:: Data for this exercise ::

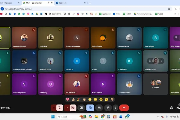Open the Application bookmark
The image size is (180, 120).
105,14
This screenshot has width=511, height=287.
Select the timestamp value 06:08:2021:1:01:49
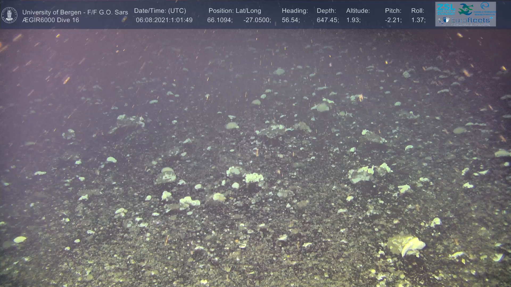tap(164, 20)
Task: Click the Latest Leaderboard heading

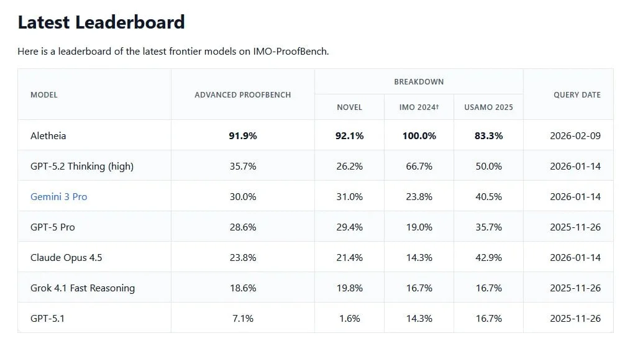Action: [101, 22]
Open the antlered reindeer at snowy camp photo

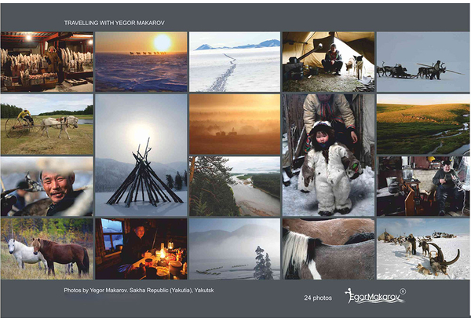point(422,248)
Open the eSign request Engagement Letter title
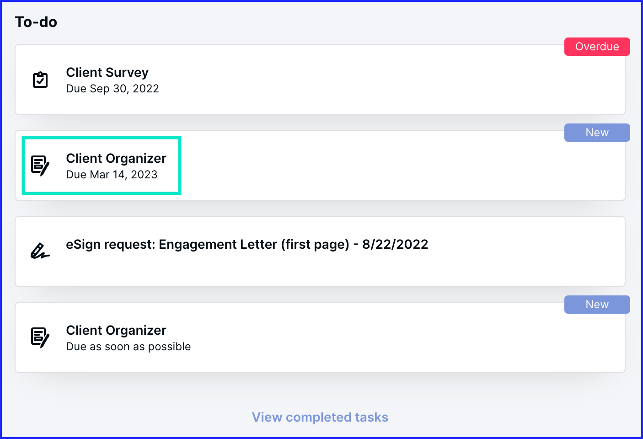This screenshot has width=643, height=439. [x=247, y=244]
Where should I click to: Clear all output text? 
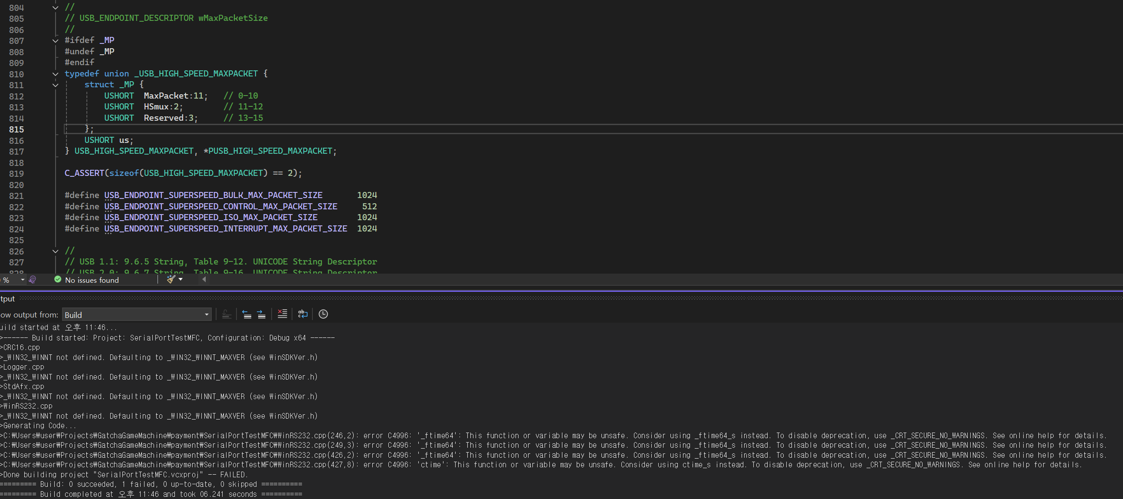[282, 314]
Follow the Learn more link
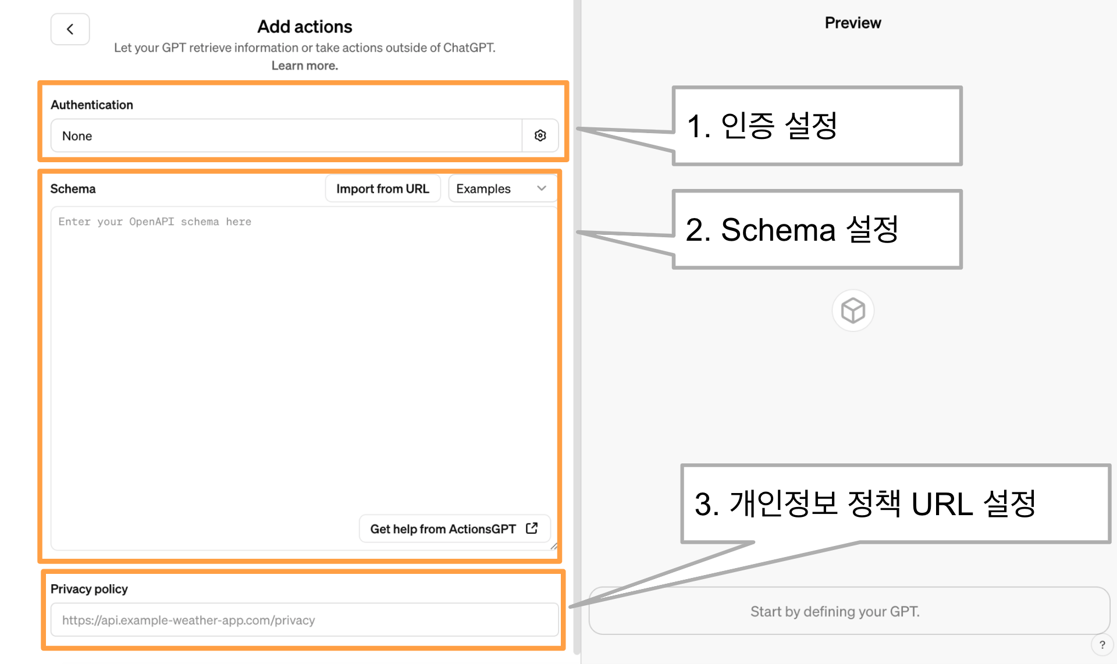The height and width of the screenshot is (664, 1117). (x=304, y=66)
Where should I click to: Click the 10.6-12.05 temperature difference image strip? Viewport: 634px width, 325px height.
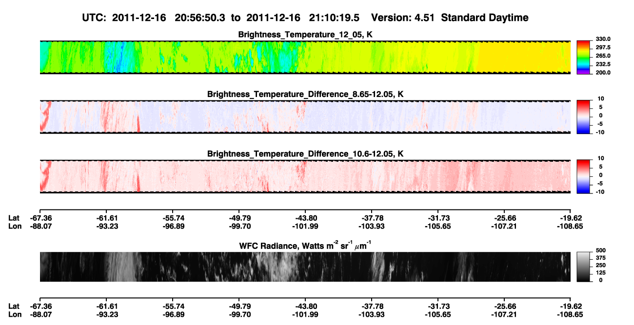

:::

**Objective**
Turn every line of the rows above into a JSON list of strings, one string per line, skipping blank lines. Leave out the pictures.

**Finished exercise**
[
  "Open the Application bookmark",
  "The image size is (180, 120).",
  "105,14",
  "This screenshot has width=511, height=287.",
  "Select the timestamp value 06:08:2021:1:01:49",
  "tap(164, 20)",
  "Task: Click the Latest Leaderboard heading",
  "Action: [101, 22]",
  "Open the antlered reindeer at snowy camp photo",
  "point(422,248)",
  "Open the eSign request Engagement Letter title",
  "This screenshot has width=643, height=439. [x=247, y=244]",
  "Where should I click to: Clear all output text? ",
  "[282, 314]",
  "Follow the Learn more link",
  "The height and width of the screenshot is (664, 1117). (x=304, y=66)",
  "Where should I click to: Click the 10.6-12.05 temperature difference image strip? Viewport: 634px width, 325px height."
]